Scroll through social media on any given day and you'll find them: comments under photos of mothers who dress boldly — or, honestly, just normally. A miniskirt. A fitted dress. A pair of shorts. And underneath, the same tired refrain.
"A mom shouldn't dress like that." "She should think about her kids." "That's just not appropriate for her anymore."
Some of my friends have felt most like themselves in jeans and a T-shirt their entire lives, and that's completely fine. I've always felt most like myself in something more feminine, a little bolder. That's fine too. And yet women in that second group often feel they can never wear their old clothes again after having a baby — even when they're lucky enough to fit into them.
As if motherhood meant erasing yourself. As if giving birth automatically required you to sign away your body, your desires, your femininity.
But becoming a mother doesn't make the woman disappear. We don't stop being people with our own bodies, our own feelings, our own wants. Our body stays the same — it just carries new experiences now. Birth, breastfeeding, the sleepless nights all leave their mark, but it's still ours.
Not the community's. Not society's. Not the neighbor's, who somehow feels entitled to comment when a mom of three posts a beach photo in a crop top. And certainly not the stranger online who's decided that "you just can't wear that once you're a mother."
The double standard runs deeper than we think
A mother is told: don't be provocative, don't be sexy, don't show yourself off. But if her husband leaves her, the first question is always: "I wonder why?" And the answer often hides in a shrug: "She probably let herself go." "She wasn't the same as when they met."
So if a mother keeps living as a woman, we criticize her. But we've also quietly decided she can't expect attention or affection in that desexualized role either. It's a cage with no right answer — only guilt and the pressure to please.
Here comes the sentence some people will find scandalous: it is completely okay for a mother to remain a sexual being. She doesn't have to hide. She doesn't have to banish her miniskirts and low-cut dresses to the back of the closet just because she gave birth. Raising a child doesn't mean giving up on yourself.
Femininity isn't a switch you flip off at the delivery room door. And it's not something to keep secret. It belongs to us just as much as motherhood does.
If you've ever wondered where that quiet guilt comes from, it's worth exploring what it really means to stay a woman through every season of life.
What our kids actually learn from watching us
Of course, a parent's sex life is none of the children's business — that goes for fathers just as much as mothers. But it's just as unhealthy to send the message that mothers aren't women.
If children never see their mother enjoy her body or embrace her own beauty, here's the lesson they absorb: femininity has an expiration date. That once they have kids of their own, they'll have to hide. That being a mother means pushing yourself into the background.
That's exactly why it's worth rethinking what we signal to mothers — publicly, but also in the offhand remarks dropped among friends or at family lunches. Motherhood isn't a role that dissolves your identity. It's another layer on top of it.
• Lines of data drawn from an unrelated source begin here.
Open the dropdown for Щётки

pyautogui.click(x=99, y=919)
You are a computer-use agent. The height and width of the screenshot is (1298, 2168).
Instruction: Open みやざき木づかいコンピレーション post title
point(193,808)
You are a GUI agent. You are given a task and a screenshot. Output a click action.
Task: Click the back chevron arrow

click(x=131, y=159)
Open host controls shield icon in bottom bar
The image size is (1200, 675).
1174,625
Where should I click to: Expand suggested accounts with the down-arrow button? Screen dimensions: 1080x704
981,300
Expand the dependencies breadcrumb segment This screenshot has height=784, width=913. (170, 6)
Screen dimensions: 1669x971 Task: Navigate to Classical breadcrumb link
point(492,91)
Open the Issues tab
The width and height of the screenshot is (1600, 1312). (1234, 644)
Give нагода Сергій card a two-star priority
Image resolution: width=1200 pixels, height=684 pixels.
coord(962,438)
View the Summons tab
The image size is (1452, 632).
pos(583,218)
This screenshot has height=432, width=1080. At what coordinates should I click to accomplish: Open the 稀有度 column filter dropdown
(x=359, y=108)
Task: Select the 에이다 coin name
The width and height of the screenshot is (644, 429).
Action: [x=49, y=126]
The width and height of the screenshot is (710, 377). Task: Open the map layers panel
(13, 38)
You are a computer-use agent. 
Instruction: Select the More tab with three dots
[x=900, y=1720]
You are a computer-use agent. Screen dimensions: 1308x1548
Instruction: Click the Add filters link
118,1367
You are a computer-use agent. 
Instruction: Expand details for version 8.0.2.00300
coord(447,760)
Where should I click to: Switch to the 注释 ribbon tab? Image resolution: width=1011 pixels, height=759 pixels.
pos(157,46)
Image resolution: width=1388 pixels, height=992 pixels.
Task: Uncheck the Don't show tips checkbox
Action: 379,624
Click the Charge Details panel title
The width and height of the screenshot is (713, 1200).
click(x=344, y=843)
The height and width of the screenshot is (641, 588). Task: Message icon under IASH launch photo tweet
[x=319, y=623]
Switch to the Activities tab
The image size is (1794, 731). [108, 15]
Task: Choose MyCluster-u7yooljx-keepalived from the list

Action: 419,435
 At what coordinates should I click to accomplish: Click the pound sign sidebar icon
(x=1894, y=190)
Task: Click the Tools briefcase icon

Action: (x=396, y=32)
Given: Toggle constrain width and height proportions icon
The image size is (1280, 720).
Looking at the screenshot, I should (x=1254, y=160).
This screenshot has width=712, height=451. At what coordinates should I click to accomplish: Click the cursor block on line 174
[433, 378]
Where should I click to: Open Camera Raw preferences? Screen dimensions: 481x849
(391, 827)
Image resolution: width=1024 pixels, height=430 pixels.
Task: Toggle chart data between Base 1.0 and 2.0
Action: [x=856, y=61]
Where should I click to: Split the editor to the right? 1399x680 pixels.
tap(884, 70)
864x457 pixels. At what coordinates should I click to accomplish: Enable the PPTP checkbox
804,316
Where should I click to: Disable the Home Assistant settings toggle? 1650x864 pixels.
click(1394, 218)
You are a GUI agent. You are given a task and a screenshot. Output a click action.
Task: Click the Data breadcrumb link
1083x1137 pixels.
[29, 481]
You can be a loving, devoted, present parent while staying a confident, attractive, sexy woman. And that's not just acceptable — it's freeing.
A miniskirt doesn't measure your motherhood, and neither does society. What measures it is how we love, and how we stay true to ourselves.
Why do people judge mothers for how they dress?
It usually comes down to a lingering double standard that treats motherhood as something separate from womanhood. When a mom dresses in a way seen as bold or feminine, some people assume she should have "toned it down" after having children.
Does becoming a mother mean giving up your femininity?
No. As the article argues, femininity isn't a switch you turn off at the delivery room door. Motherhood is another layer of who you are, not a replacement for the woman you already were.
What message do children take away from how their mother presents herself?
If children never see their mother enjoy her body or her own beauty, they may learn that femininity has an expiration date — and that becoming a parent means hiding themselves. Seeing a confident, self-assured mother teaches the opposite.
Can you be a devoted parent and still feel attractive?
Absolutely. You can be loving, caring and present while also feeling sexy and confident. The article calls this not just acceptable, but genuinely freeing.